For ease in preparation, the water can be added in 2 portions. Shake well after each addition and prior to use.

Storage of Reconstituted Suspension: The constituted cefprozil oral suspension must be stored in the refrigerator (2 to 8°C) for up to 14 days. Keep container tightly closed. Discard unused portion after 14 days.

Availability And Storage: Powder for Oral Suspension: 125 mg/5 mL: Each 5 mL of constituted, bubble-gum flavored solution contains: anhydrous cefprozil 125 mg. Nonmedicinal ingredients: aspartame, citric acid, colloidal silicone dioxide, FD&C red No. 3, flavors (natural and artificial), glycine, microcrystalline cellulose, polysorbate 80, simethicone, sodium benzoate, sodium carboxymethylcellulose, sodium chloride and sucrose. Energy 6.2 kJ (1.5 kcal)/mL. Bottles of 75 and 100 mL.

250 mg/5 mL: Each 5 mL of constituted, bubble-gum flavored solution contains: anhydrous cefprozil 250 mg. Nonmedicinal ingredients: aspartame, citric acid, colloidal silicone dioxide, FD&C red No. 3, flavors (natural and artificial), glycine, microcrystalline cellulose, polysorbate 80, simethicone, sodium benzoate, sodium carboxymethylcellulose, sodium chloride and sucrose.

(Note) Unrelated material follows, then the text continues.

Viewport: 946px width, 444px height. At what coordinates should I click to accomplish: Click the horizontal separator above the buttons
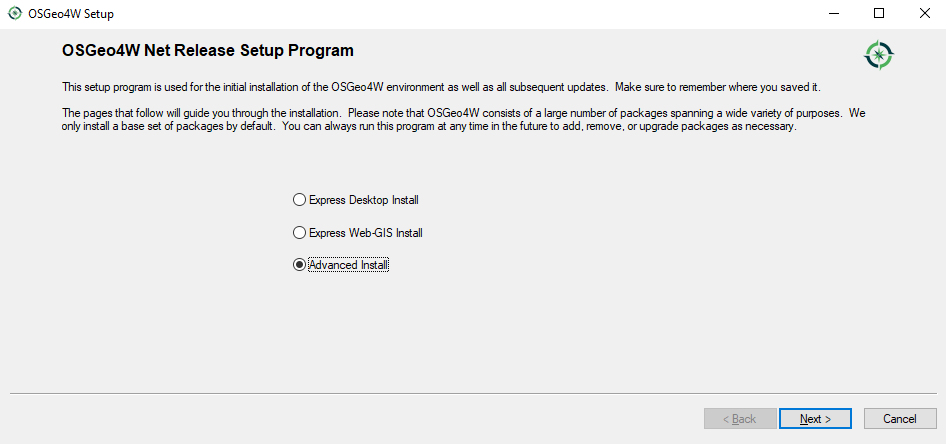coord(473,394)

Energy 5.5 kJ (1.3 kcal)/mL. Bottles of 75 and 100 mL.

Tablets: 250 mg: Each light orange, caplet-shaped, film-coated tablet engraved with 7720 on one side and with 250 on the other side,contains: anhydrous cefprozil 250 mg. Nonmedicinal ingredients: FD&C yellow No. 6, hydroxypropylmethylcellulose, magnesium stearate, microcrystalline cellulose, polyethylene glycol, polysorbate 80, simethicone, sodium starch glycolate and titanium dioxide. Bottles of 100.

500 mg: Each white, caplet-shaped, film-coated tablet, engraved with 7721 on one side and with 500 on the other side, contains: anhydrous cefprozil 500 mg. Nonmedicinal ingredients: hydroxypropylmethylcellulose, magnesium stearate, microcrystalline cellulose, polyethylene glycol, polysorbate 80, simethicone, sodium starch glycolate and titanium dioxide. Bottles of 100.

Store the tablets and powder for oral suspension at room temperature (15 to 30°C) and protect from light and excessive humidity.